Records from a data collection:
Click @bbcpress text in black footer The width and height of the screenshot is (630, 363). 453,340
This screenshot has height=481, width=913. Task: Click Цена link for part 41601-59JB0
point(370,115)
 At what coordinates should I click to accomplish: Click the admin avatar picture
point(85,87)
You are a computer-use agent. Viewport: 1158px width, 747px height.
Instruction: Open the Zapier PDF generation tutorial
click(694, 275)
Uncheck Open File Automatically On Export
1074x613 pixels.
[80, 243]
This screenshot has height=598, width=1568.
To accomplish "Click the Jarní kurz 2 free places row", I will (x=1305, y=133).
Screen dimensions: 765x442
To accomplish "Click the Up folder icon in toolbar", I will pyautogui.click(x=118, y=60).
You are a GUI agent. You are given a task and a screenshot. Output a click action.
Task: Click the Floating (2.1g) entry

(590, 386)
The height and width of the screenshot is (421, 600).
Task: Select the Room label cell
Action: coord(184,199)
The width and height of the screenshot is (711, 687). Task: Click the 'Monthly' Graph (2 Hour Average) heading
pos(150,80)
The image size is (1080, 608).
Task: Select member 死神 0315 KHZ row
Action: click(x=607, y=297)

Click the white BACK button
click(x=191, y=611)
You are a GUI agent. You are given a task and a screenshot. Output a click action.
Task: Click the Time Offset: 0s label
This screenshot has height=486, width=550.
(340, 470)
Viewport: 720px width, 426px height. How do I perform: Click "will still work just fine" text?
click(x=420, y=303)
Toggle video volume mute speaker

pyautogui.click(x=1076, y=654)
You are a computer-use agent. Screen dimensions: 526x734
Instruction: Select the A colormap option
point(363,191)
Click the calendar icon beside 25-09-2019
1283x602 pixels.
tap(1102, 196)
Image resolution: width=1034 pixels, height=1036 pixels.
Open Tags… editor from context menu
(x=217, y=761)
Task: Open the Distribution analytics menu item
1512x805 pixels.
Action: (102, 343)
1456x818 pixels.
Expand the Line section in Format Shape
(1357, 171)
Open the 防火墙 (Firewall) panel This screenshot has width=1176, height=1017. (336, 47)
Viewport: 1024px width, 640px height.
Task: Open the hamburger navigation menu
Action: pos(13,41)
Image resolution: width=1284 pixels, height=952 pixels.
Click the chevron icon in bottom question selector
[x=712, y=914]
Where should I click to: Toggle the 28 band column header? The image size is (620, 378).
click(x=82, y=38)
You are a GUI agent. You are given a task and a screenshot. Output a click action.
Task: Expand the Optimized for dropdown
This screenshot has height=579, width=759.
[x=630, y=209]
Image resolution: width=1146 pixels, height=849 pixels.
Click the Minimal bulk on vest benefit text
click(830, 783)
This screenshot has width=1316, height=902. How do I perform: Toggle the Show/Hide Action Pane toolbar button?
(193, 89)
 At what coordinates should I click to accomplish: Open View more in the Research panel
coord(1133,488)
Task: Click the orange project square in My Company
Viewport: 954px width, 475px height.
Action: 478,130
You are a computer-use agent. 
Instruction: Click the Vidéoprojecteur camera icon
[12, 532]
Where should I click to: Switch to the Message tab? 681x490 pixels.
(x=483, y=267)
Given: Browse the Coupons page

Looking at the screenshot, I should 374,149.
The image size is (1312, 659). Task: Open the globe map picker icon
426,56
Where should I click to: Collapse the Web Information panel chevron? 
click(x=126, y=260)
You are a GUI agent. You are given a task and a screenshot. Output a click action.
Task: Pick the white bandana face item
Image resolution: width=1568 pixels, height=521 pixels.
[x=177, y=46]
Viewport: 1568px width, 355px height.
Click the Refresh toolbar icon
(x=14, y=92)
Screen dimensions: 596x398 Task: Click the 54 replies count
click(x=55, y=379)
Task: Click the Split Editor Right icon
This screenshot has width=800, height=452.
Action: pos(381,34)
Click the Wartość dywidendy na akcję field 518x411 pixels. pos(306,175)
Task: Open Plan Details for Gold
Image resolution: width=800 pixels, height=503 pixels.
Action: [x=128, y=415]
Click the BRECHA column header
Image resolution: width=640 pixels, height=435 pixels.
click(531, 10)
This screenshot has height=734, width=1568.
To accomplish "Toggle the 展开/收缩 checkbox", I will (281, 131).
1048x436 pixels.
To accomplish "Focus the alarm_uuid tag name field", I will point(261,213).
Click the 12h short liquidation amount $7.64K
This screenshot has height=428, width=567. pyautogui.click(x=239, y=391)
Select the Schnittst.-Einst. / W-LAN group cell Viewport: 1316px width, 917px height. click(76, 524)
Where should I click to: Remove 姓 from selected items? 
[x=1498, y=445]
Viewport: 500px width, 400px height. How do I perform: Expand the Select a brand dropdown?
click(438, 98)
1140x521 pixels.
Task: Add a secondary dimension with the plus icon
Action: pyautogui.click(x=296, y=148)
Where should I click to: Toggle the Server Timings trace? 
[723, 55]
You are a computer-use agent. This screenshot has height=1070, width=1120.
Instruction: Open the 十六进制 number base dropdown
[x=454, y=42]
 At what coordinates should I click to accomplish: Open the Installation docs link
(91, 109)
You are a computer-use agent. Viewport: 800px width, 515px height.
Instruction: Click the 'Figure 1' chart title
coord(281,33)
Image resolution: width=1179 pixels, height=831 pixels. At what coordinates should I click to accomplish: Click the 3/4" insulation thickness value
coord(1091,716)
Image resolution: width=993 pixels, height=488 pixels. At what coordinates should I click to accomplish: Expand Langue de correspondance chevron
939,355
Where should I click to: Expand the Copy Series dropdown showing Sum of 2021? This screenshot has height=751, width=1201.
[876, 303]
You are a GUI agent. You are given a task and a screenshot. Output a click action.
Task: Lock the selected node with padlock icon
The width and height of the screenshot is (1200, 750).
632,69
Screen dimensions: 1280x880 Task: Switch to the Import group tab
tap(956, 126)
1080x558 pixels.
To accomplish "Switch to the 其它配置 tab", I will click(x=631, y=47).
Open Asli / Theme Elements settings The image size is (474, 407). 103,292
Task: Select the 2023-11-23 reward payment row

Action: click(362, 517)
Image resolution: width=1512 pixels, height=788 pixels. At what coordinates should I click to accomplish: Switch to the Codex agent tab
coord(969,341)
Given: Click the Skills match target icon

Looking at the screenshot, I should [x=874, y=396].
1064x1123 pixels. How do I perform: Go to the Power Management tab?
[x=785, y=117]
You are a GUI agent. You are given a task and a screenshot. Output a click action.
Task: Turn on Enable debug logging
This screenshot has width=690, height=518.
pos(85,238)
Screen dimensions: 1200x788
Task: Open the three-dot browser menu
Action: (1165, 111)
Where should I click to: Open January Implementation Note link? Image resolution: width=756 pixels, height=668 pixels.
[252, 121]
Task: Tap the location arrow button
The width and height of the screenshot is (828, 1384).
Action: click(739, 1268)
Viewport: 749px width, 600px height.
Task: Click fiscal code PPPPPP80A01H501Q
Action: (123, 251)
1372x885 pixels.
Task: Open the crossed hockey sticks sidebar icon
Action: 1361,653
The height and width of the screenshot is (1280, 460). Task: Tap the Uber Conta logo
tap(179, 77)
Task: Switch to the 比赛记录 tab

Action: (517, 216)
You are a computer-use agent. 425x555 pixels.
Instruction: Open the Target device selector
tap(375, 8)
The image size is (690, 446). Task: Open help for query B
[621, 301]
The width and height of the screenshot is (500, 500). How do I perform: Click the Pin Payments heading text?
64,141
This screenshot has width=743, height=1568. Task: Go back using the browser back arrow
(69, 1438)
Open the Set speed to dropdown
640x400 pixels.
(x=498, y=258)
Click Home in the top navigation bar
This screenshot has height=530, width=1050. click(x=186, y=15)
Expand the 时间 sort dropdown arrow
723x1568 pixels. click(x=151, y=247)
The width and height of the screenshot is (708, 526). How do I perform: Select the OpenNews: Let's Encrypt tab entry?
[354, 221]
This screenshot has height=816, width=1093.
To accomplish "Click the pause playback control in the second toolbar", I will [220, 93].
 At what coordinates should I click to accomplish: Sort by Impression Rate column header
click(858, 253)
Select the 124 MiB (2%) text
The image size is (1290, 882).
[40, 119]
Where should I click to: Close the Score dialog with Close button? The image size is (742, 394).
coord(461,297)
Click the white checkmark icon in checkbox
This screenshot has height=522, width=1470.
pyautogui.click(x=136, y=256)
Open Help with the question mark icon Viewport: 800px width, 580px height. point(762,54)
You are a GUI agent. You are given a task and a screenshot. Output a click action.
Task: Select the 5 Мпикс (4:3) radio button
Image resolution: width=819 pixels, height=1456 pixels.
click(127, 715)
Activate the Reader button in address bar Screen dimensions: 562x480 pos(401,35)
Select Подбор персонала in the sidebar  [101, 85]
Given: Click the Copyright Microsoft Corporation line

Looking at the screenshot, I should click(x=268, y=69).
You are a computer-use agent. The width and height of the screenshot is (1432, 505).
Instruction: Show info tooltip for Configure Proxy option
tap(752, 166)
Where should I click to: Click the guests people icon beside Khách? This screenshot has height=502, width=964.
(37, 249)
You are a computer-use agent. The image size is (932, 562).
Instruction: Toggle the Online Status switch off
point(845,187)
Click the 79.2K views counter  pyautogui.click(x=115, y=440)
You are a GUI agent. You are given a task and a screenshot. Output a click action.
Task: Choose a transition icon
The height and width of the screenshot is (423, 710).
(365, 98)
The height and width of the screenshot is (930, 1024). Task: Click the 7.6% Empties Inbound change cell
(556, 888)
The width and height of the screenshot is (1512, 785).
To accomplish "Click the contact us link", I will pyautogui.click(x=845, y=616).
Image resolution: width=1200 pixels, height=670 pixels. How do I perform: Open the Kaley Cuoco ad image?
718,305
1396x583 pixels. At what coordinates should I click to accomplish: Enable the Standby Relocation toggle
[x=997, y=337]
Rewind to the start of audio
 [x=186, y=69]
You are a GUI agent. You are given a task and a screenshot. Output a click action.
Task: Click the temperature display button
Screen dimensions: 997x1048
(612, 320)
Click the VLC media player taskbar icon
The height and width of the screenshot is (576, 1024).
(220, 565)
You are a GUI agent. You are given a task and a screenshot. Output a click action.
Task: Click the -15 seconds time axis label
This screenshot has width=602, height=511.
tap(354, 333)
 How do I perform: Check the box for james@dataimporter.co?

Your goal:
Copy the lines above exactly. Start with the line containing "You are a computer-use agent. The width", end with the line containing "You are a computer-use agent. The image", and include both.

Task solution:
You are a computer-use agent. The width and height of the screenshot is (1432, 505).
Instruction: Show info tooltip for Configure Proxy option
tap(752, 166)
Where should I click to: Click the guests people icon beside Khách? This screenshot has height=502, width=964.
(37, 249)
You are a computer-use agent. The image size is (932, 562).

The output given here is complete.